■ **TASK DETAILS**: Continue the profile of lawyer Michael Hausfeld, picking up after its last sentence.

■ **TEXT TO READ**:
In a profession in which, as Hausfeld himself says, the main objective is to make money, and in a world in which status is largely measured by material success, the most powerful lawyer in America is not a corporate shark; he is a “Goody Two-shoes”—a term he both raises and blanches at—who is determined to bring the mighty to justice. In that vein, he recalls a meeting at Washington’s Hay-Adams Hotel, overlooking the White House, with legendary Nazi hunter Simon Wiesenthal just as Hausfeld was embarking on his campaign against the Swiss banks. Wiesenthal told him, “Michael, always remember: Don’t let the momzers [Yiddish for “bastards”] rest.” He hasn’t. The question is why: Why has Michael Hausfeld dedicated his life to bedeviling the momzers when so few other attorneys have?


It didn’t start out that way. It started out in Brooklyn, where Hausfeld was born in 1946 to a lower-middle-class Orthodox Jewish family. His father had escaped Poland in his 20s, shortly after the Nazi invasion, and arrived in New York on the last boat out of Europe before the U-2 blockade. Two brothers had preceded him, and another came with him. But a fifth brother, Michael David, stayed behind with the rest of the family. Michael David, Hausfeld’s namesake, was rounded up and shot in the woods by the Nazis. The other Polish Hausfelds disappeared into the Holocaust.

Hausfeld says his father never spoke of his time in Poland or of the Holocaust. He worked as a furrier in Manhattan’s garment district, where Michael assisted him on weekends from the time he was eight years old. It wasn’t Michael’s only responsibility. His maternal grandfather suffered a stroke, and Michael, as the oldest of three children, was charged with living with and caring for him—at first in a separate apartment and later, when his parents moved to larger quarters, in his own room. This lasted from the time Michael was eight until he was 16, when his grandfather died. And even that was not the last of his duties. One brother was eight and a half years younger, and Michael became his babysitter, even dragging him along on dates when Michael was a teenager because there was no place to leave him.

Hausfeld describes his youthful self as a “nerd extraordinaire” who carried a briefcase to school and wore a pocket protector in his shirt. He didn’t grow up dreaming of justice. His parents wanted him to be a doctor, and he had a flair for science. But when Hausfeld was in middle school, he and a partner made an analog computer for the New York State Science Fair; as it turned out, the computer failed to function just as the judges came by. So Hausfeld vamped, telling the judges how the computer would work. He was so impressive that one of the judges told him, “Forget science. You should go into law.” It turned out to be fateful.

■ **DATASET EXCERPT**:
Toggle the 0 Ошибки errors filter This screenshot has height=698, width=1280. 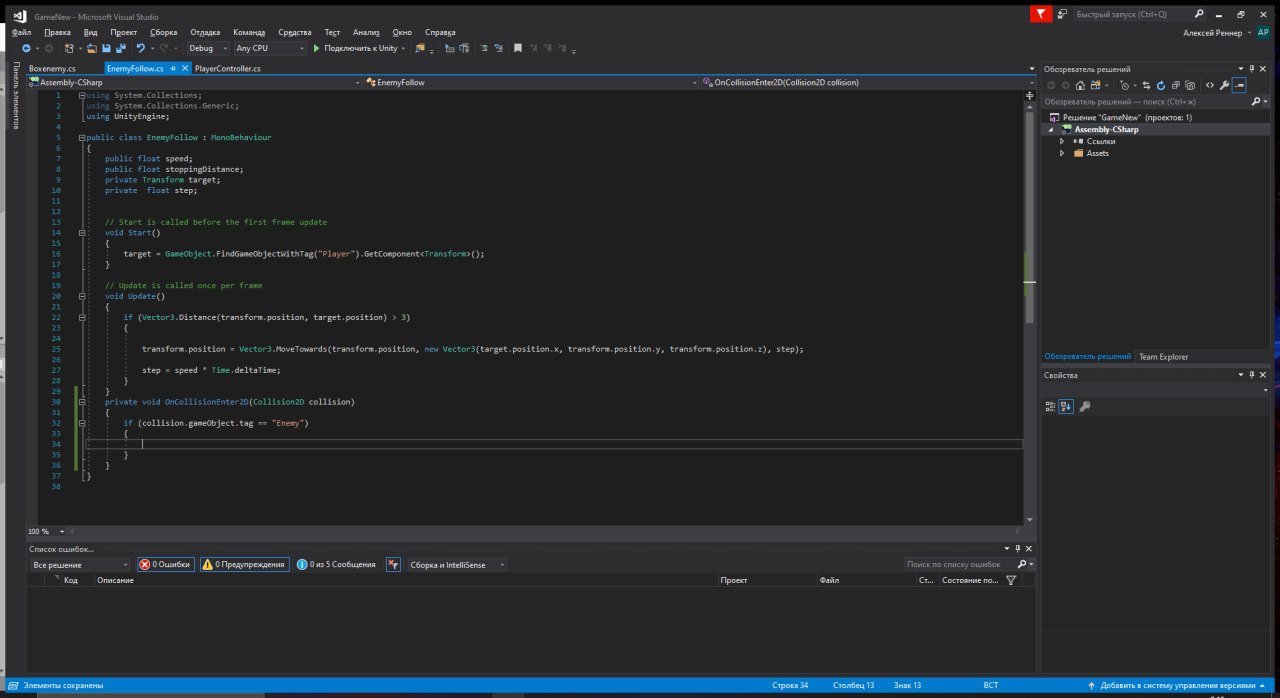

■ **TASK ANSWER**:
He had superb verbal skills and a quick intelligence. He organized the debate team in his high school, where he dreamed of Princeton, though his parents could only afford Brooklyn College, which was free. In the summer after his high school graduation, a friend and he planned a motorcycle trip across the country. His father wanted to know why. “So I can find myself,” he said. His father clamped his hands on Michael’s shoulders and told him, “I found you. You’re right here.” And that was the end of the trip.

He didn’t find himself in college either. He was something of a grind—a straight-A student studying political science and Russian history. It was the 1960s, a time of campus radicalism, but the future legal flamethrower was hardly a radical. He spent his Friday and Saturday nights in the library reading, typically novels. By the time he graduated, he had settled on law, but he always tended to overthink things, just as he does now, so he did poorly on the LSAT, the standardized law school entrance exam, and was rejected by every one of the 10 law schools to which he’d applied, save one: George Washington University, where he was warned he would have to work hard to keep up.

In fact, he was a natural. At GW Law, Hausfeld was still the kid who wore a suit to class every day, but he was also the kid who kept peppering the professors with questions—“stupid questions,” one of his classmates said, until the fellow discovered that Hausfeld was one of the top students in the class. But what intrigued Hausfeld even then was not just the nuts and bolts of law; it was the distance between law and principle. He says that when fellow students would compare answers and crow after an exam, he would think, “That’s not what I wrote.… So I saw things differently.” What he saw was that the written law often had to be stretched to fit the higher principles of justice. He just had to figure out how.


Although Hausfeld is known as a legal crusader, it’s not always easy to square the mission with descriptions of the man. Stuart Eizenstat, President Jimmy Carter’s chief domestic policy advisor and the special envoy recruited by the State Department to help resolve the Swiss bank and slave labor reparations cases, once wrote, “Hausfeld could be sweetness and light at one moment and anger and darkness the next.” Others have described him as being known as difficult. One judge called him a “bulldog” in the courtroom after Hausfeld had joked with a witness and then, having disarmed him, suddenly pummeled him with penetrating questions. There were also tales of Hausfeld in his younger days screaming at associates.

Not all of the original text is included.